New Zealand singer-songwriter and musician (1963–2024)

Martin John James Phillipps (2 July 1963 – 28 July 2024) was a New Zealand singer-songwriter and musician. He was the lead singer and rhythm guitarist for The Chills. As part of the Dunedin sound, Phillipps and the Chills helped lay the groundwork for modern indie rock, and the band's innovative approach to alternative rock and lo-fi formed his legacy. After he died suddenly in 2024, Split Enz and Crowded House frontman Neil Finn said Phillipps was a "true original, fascinated by and devoted to the magic and mystery of music".

== Early life ==
Phillipps was born in Wellington on 2 July 1963, to parents the Reverend Donald and Barbara (née Laurenson) Phillipps. He was the grandson of Jack Phillipps. Before the end of the decade the family had moved to Dunedin for the elder Phillipps' career as the chaplain of the University of Otago. He attended George Street Normal School in Dunedin North, and formed his first band, The Same, at Logan Park High School at the age of 15. Initially on guitar, he became its lead singer shortly after. His early musical influences included Nick Drake, Randy Newman, The Beach Boys, and other aspects of psychedelic music.

== Career ==

With his first band The Same, Phillipps began to play regular gigs as a teenager, beginning with the school ball at Logan Park. He then began supporting Chris Knox's band Toy Love, but mostly played covers before forming The Chills in 1980, aged 17, with high school friend Jane Dodd (also of The Verlaines). The Chills' initial line-up included his sister Rachel Phillipps on keyboards, former The Clean frontman Peter Gutteridge on guitar, Dodd on bass guitar, and Alan Haig on drums.

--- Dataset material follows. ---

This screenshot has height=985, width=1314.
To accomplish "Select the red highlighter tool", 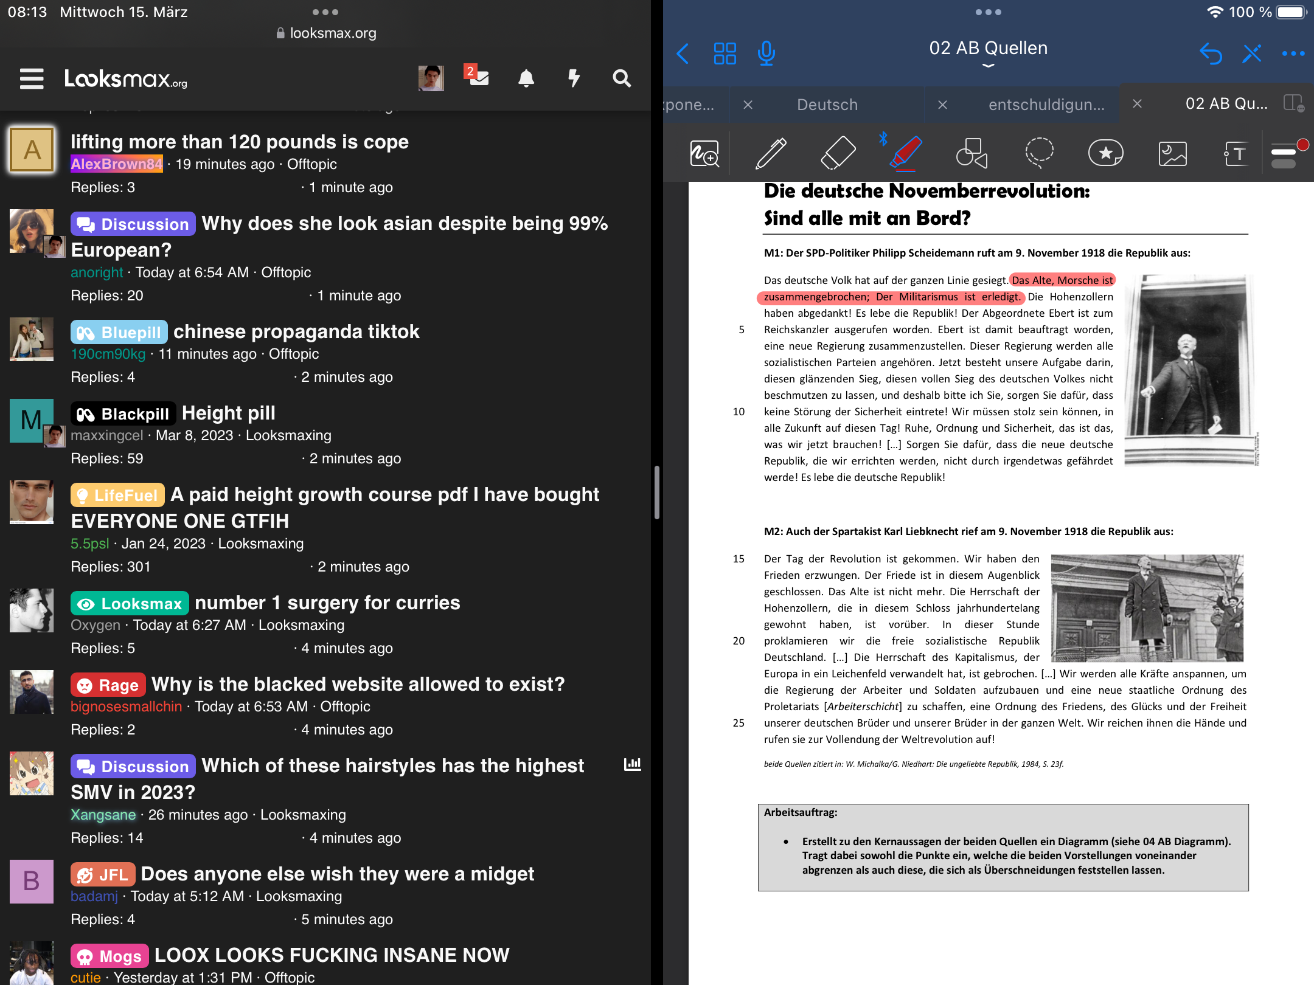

The band made their live performance debut in support of Bored Games at Dunedin's Coronation Hall on 15 November 1980; Gutteridge departed shortly thereafter. By June 1981, Dodd and Rachel Phillipps had also left, leaving the Chills on a brief hiatus. The band poached Terry Moore from Bored Games as their new bass guitarist, and then were joined by Fraser Batts, who played keyboard. In June 1982, they provided three tracks, "Kaleidoscope World", "Frantic Drift" and "Satin Doll", for a local various artists double-12" record, extended play, Dunedin Double via the Christchurch label Flying Nun Records, which marked their recording debut.

==Health issues and death==
Phillipps's health and career was affected for much of his later life by hepatitis-C, which he likely caught as a result of a needlestick injury. He made successful efforts to quit drugs, and in the late 2010s he was cured of hepatitis. His health was permanently impaired, however. A feature-length documentary about Martin's health struggles and his music, The Chills: The Triumph and Tragedy of Martin Phillipps was directed by Julia Parnell and Rob Curry and released in 2019.

Phillipps was found dead at his home in Tainui, South Dunedin, on 28 July 2024. His funeral at Dunedin Town Hall was attended by hundreds of friends, fans, and family members, with the service led by former New Zealand Deputy Prime Minister Grant Robertson. His body was cremated after the service.